Using an Algorithm
This page provides information on how to use a TigerGraph Graph Data Science (GDS) Library algorithm.
All GDS algorithms can be found at tigergraph/gsql-graph-algorithms
on GitHub in the algorithms
folder.
The algorithms are divided into several categories.
Each algorithm has its own folder, where you can find the implementation of the algorithm, any user-defined functions required to install the algorithm, or different versions of the algorithm if they exist.
GDS Library algorithms are implemented in GSQL as GSQL queries. Therefore, the process to run an algorithm query is the same as the process to run any other query.
The algorithm library is included, ready to install, with the TigerGraph database. Version 3.8 offers the library in an additional format, as packaged template queries. The packaging simplifies the installation and management of the library, and new CALL command performs just-in-time compilation of the template queries to offer even better performance than before. TigerGraph is continually improving its library. To get the latest version, users can always go to our GitHub repository: GSQL Graph Algorithm Repository.
Most of the algorithm queries provide multiple output formats. You usually have the option to output one or more of the following:
-
JSON output to console
-
CSV output to a file
-
Results written to an attribute of vertices or edges
If you are running an algorithm on a TigerGraph Cloud cluster, you need to use AdminPortal to download the algorithm’s output files to your local machine. See Download GSQL Output File for details.
Packaged template queries
Packaged template queries are a new, simplified method for working with algorithms that are preinstalled in a TigerGraph instance.
They use a new keyword, CALL
, to run with just-in-time compilation for improved performance.
The syntax is very similar to using a package in Python.
Import and explore template queries
In TigerGraph version 3.8.0 and later, run the following command to import the query package.
GSQL > IMPORT PACKAGE GDBMS_ALGO.*
Wait a few moments for the queries to load. Run SHOW PACKAGE
to check that installation was successful.
GSQL > SHOW PACKAGE
Packages on global:
- GDBMS_ALGO
Run SHOW PACKAGE
again, this time specifying GDBMS_ALGO
, to see the list of sub-packages.
Each sub-package corresponds to a category of GDS algorithms.
GSQL > SHOW PACKAGE GDBMS_ALGO
Packages GDBMS_ALGO:
- Sub-Packages:
- centrality
- classification
- community
- graphML
- path
- similarity
- topological_link_prediction
By specifying a sub-package in the IMPORT PACKAGE
command and adding the asterisk *
, you can choose to import only a subset of the package.
The following command imports only the community
sub-package.
GSQL > IMPORT PACKAGE GDBMS_ALGO.community.*
Use dot notation to explore each sub-package.
GSQL > SHOW PACKAGE GDBMS_ALGO.centrality
Packages GDBMS_ALGO.centrality:
- Object:
- Packaged Queries:
- article_rank(string v_type, string e_type, float max_change, int maximum_iteration, float damping, int top_k, bool print_results, string result_attribute, string file_path)

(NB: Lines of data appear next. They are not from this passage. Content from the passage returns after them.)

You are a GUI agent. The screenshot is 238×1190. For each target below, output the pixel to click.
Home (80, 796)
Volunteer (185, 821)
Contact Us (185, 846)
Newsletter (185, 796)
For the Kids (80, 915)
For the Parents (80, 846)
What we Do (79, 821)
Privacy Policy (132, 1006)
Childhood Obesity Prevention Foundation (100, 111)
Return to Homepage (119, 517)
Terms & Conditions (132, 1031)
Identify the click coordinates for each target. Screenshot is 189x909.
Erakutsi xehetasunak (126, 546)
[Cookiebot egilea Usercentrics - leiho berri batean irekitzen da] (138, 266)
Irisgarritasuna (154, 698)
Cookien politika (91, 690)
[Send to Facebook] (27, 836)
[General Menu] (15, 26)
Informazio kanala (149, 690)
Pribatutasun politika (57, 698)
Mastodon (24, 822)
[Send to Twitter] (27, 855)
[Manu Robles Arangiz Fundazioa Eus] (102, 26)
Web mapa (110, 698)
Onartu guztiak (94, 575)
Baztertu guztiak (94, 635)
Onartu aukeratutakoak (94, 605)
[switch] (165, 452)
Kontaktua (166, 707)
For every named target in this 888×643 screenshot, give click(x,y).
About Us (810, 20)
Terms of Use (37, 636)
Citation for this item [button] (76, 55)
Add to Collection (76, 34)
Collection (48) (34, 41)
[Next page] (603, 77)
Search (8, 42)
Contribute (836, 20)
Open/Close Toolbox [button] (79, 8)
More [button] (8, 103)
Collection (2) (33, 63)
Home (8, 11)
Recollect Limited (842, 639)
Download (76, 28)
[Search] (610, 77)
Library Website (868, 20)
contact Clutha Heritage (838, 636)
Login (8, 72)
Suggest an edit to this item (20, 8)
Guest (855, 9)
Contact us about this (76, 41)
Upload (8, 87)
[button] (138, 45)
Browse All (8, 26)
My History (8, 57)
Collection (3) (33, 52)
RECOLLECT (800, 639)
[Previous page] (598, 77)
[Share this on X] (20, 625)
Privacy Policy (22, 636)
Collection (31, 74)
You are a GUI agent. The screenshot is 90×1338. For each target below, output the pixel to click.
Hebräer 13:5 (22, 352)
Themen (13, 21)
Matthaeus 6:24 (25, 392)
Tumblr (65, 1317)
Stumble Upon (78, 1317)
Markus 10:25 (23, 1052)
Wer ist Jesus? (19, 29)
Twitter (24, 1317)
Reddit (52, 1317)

- betweenness_cent(set<string> v_type_set, set<string> e_type_set, string reverse_e_type, int max_hops, int top_k, bool print_results, string result_attribute, string file_path, bool display_edges)
...
Run a packaged query
To run (or 'call') a packaged query, you must first be using a graph.
Run the GSQL command USE GRAPH <graph name>
first.
Use the CALL
command with a specific query name from a package and include the parameters.
GSQL > USE GRAPH ldbc_snb
Using graph `ldbc_snb`
GSQL > CALL GDBMS_ALGO.community.louvain(["Person"],["KNOWS"],"weight",10,"","",true)
In this example, we call the Louvain algorithm, specifying:
-
A set of strings
["Person"]
as the vertex types to use -
A set of strings
["KNOWS"]
as the edge types to traverse -
A string
"weight"
as the edge weight attribute -
An integer
10
as the maximum limit of iterations -
An empty string
""
for the result attribute, ensuring nothing will be written to any vertices -
An empty string
""
for the file path, ensuring the results will not be written as a file -
A boolean
true
to print the results to the console in JSON format.
The first time you call an algorithm on a particular graph and with a particular set of graph schema elements (vertex types, edge types, and/or vertex or edge attributes), it goes through a short just-in-time-compilation process to optimize the execution plan for the query.
If you run the same algorithm with the same graph schema elements (regardless of modification to other non-schema parameters such as number of iterations), it does not require compilation and immediately runs the algorithm query.
Therefore, in the previous example, changing any of the first three parameters requires recompilation, but changing any of the other parameters runs the query without needing compilation.
On the ldbc_snb
graph, the results look like this after the query runs:
------Running query------
{
"error": false,
"message": "",
"version": {
"schema": 0,
"edition": "enterprise",
"api": "v2"
},
"results": [
{"AllVertexCount": 9163},
{"InitChangeCount": 0},
{"VertexFollowedToCommunity": 355},
{"VertexFollowedToVertex": 0},
{"VertexAssignedToItself": 729},
{"FinalCommunityCount": 9537}
]
}
GraphStudio version 3.8 does not support using the CALL
command for packaged template queries.
To install queries on GraphStudio, use the non-packaged method in the next section.
Non-packaged queries
TigerGraph provides an open-source GitHub repository with the full text of each query algorithm. These queries can be installed just like any other GSQL query.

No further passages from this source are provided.